Estratto del documento >>
+ + +

Chi aderisce alla tesi in esame ritiene che al contratto di società non possa applicarsi la disciplina della risoluzione per inadempimento, ritenendola esclusa dal carattere speciale della normativa societaria. Si ritiene cioè che la disciplina societaria, per il principio di specialità, deroghi quella generale dettata per tutti i contratti. Non si riscontrerebbero, al contrario, motivi sufficienti per escludere l'applicazione degli istituti giuridici della risoluzione per eccessiva onerosità e della rescissione per lesione(x).
È controverso stabilire se le tipologie negoziali di cui sopra differiscano anche dal punto di vista della contrapposizione degli interessi delle parti negoziali.
Un orientamento(xi) reputa che la condivisione di uno scopo comune faccia convergere tutti gli interessi delle parti negoziali neutralizzandone la conflittualità, un altro(xii) che la contrapposizione degli interessi permanga. Chi aderisce al secondo intendimento, infatti, reputa che la contrapposizione degli interessi caratterizzi il contratto in quanto tale e che si profili in ogni tipologia contrattuale(xiii). La tesi si rafforza considerando che dall'unicità dello scopo non può dedursi la comunione degli interessi negoziali dei soci perché, perfezionando un atto costitutivo societario, essi stabiliscono le regole che disciplineranno i loro rapporti giuridico-patrimoniali e che determineranno l'incidenza di ciascuno nella compagine. Almeno nella fase costitutiva dell'organizzazione societaria, pertanto, gli interessi individuali si contrappongono, dovendosi presumere che ciascuno punti ad ottenere pattuizioni contrattuali il più possibile vantaggiose per sé stesso.

+ + +

Dati dell'esercizio >>

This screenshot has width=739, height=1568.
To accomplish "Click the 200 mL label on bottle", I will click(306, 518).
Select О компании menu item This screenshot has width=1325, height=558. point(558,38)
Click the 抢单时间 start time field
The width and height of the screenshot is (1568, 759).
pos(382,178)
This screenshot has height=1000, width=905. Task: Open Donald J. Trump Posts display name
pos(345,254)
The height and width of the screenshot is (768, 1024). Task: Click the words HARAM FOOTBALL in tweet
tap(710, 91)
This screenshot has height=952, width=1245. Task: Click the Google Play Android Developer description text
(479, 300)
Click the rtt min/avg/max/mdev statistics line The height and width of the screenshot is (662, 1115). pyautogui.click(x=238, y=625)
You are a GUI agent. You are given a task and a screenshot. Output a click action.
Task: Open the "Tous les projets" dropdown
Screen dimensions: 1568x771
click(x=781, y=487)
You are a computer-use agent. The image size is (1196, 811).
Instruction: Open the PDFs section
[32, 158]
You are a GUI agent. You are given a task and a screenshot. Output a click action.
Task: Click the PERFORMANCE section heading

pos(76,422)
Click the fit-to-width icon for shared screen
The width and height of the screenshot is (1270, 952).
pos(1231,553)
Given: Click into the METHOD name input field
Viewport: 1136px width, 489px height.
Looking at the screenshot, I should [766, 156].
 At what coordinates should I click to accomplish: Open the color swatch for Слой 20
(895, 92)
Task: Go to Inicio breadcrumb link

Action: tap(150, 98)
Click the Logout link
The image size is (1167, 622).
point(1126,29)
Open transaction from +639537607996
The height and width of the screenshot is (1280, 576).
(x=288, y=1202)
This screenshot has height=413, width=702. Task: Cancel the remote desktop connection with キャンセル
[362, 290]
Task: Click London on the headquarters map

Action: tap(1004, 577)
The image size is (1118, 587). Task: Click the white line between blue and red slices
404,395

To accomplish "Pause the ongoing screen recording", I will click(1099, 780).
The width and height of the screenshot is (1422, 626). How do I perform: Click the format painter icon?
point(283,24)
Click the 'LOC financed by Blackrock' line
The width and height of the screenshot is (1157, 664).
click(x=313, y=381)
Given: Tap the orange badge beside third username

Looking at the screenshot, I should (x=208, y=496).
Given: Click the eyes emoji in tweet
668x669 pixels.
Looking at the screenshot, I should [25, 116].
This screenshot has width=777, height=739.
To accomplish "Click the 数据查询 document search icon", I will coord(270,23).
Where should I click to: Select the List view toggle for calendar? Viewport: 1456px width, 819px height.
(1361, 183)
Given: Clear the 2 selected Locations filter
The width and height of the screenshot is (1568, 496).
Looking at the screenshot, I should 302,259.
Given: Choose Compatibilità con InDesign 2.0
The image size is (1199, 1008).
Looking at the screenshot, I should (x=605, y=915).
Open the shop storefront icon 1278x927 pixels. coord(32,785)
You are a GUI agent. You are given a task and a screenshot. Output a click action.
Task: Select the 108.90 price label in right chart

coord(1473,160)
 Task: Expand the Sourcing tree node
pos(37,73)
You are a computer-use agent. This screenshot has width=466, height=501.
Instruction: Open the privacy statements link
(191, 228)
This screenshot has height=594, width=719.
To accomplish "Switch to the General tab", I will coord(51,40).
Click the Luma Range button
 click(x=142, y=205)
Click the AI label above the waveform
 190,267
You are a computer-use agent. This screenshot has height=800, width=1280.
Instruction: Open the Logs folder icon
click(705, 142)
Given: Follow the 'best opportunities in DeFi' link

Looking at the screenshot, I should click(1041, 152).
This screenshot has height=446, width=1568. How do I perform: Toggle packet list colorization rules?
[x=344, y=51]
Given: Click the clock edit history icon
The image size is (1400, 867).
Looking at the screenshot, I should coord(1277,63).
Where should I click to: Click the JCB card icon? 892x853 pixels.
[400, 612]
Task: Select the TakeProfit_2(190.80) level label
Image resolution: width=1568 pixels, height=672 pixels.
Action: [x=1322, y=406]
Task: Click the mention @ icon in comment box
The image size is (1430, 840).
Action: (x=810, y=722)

+ + +

Compiti dell'esercizio >>
[1] Traduci in inglese questa frase del testo sul contratto di società: "Si ritiene cioè che la disciplina societaria, per il principio di specialità, deroghi quella generale dettata per tutti i contratti."
[2] Riproduci senza modifiche la parte dei record che si apre con la riga contenente "will click(1099, 780)." e si chiude con la riga contenente "Looking at the screenshot, I should (x=208, y=496).". Includi entrambe le righe.

Risposte >>
[1] In other words, it is held that company law, by virtue of the principle of speciality, derogates from the general rules laid down for all contracts.

[2]
To accomplish "Pause the ongoing screen recording", I will click(1099, 780).
The width and height of the screenshot is (1422, 626). How do I perform: Click the format painter icon?
point(283,24)
Click the 'LOC financed by Blackrock' line
The width and height of the screenshot is (1157, 664).
click(x=313, y=381)
Given: Tap the orange badge beside third username

Looking at the screenshot, I should (x=208, y=496).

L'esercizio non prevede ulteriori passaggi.